Re: ERROR: subtransaction logged without previous top-level txn record - Mailing list pgsql-bugs

From Amit Kapila
Subject Re: ERROR: subtransaction logged without previous top-level txn record
Date
Msg-id CAA4eK1L=MDbmGu5-+BmY7Svc07jr+ZabiH8C_qo3RSc8pgUpDQ@mail.gmail.com
Whole thread Raw
In response to Re: ERROR: subtransaction logged without previous top-level txn record  (Arseny Sher <a.sher@postgrespro.ru>)

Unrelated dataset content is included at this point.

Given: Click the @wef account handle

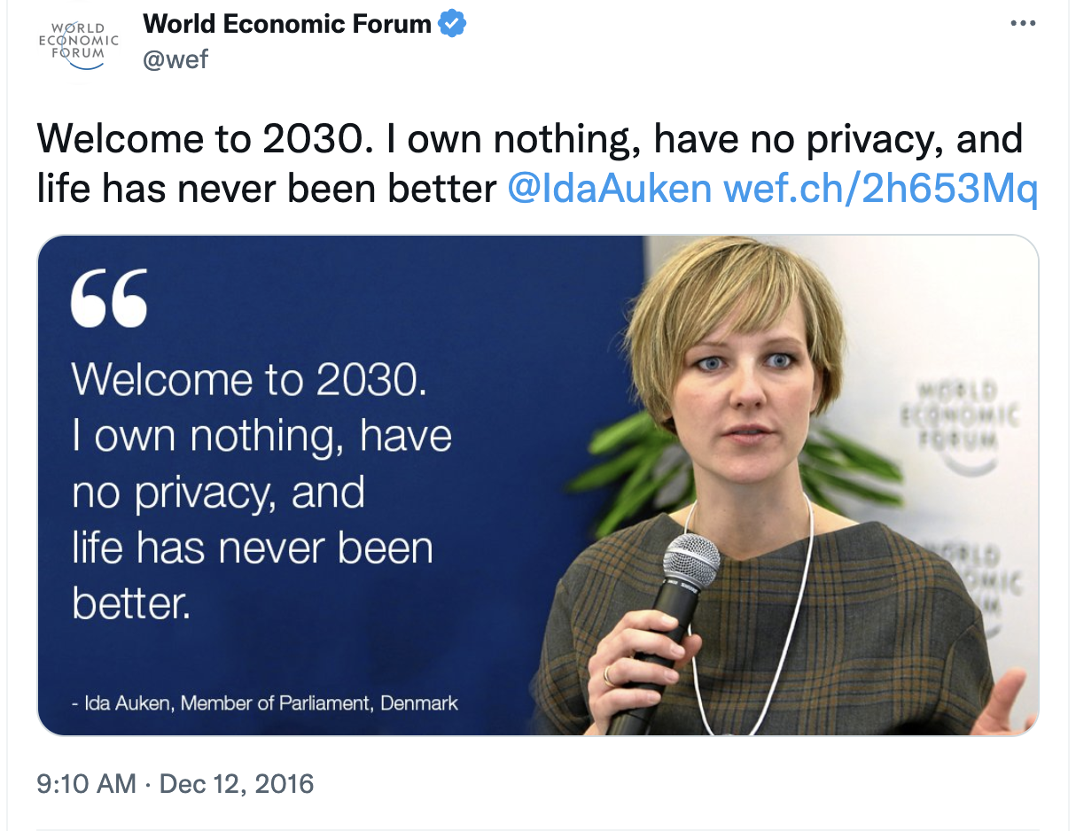Looking at the screenshot, I should click(175, 60).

Responses Re: ERROR: subtransaction logged without previous top-level txn record
List pgsql-bugs
On Fri, Oct 25, 2019 at 12:26 PM Arseny Sher <a.sher@postgrespro.ru> wrote:
>
>
> Andres Freund <andres@anarazel.de> writes:
>
> > Hi,
> >
> > On 2019-10-24 12:59:30 +0300, Arseny Sher wrote:
> >> Our customer also encountered this issue and I've looked into it. The problem is
> >> reproduced well enough using the instructions in the previous message.
> >
> > Is this with
> >
> > commit bac2fae05c7737530a6fe8276cd27d210d25c6ac
> > Author: Alvaro Herrera <alvherre@alvh.no-ip.org>
> > Date:   2019-09-13 16:36:28 -0300
> >
> >     logical decoding: process ASSIGNMENT during snapshot build
> >
> >     Most WAL records are ignored in early SnapBuild snapshot build phases.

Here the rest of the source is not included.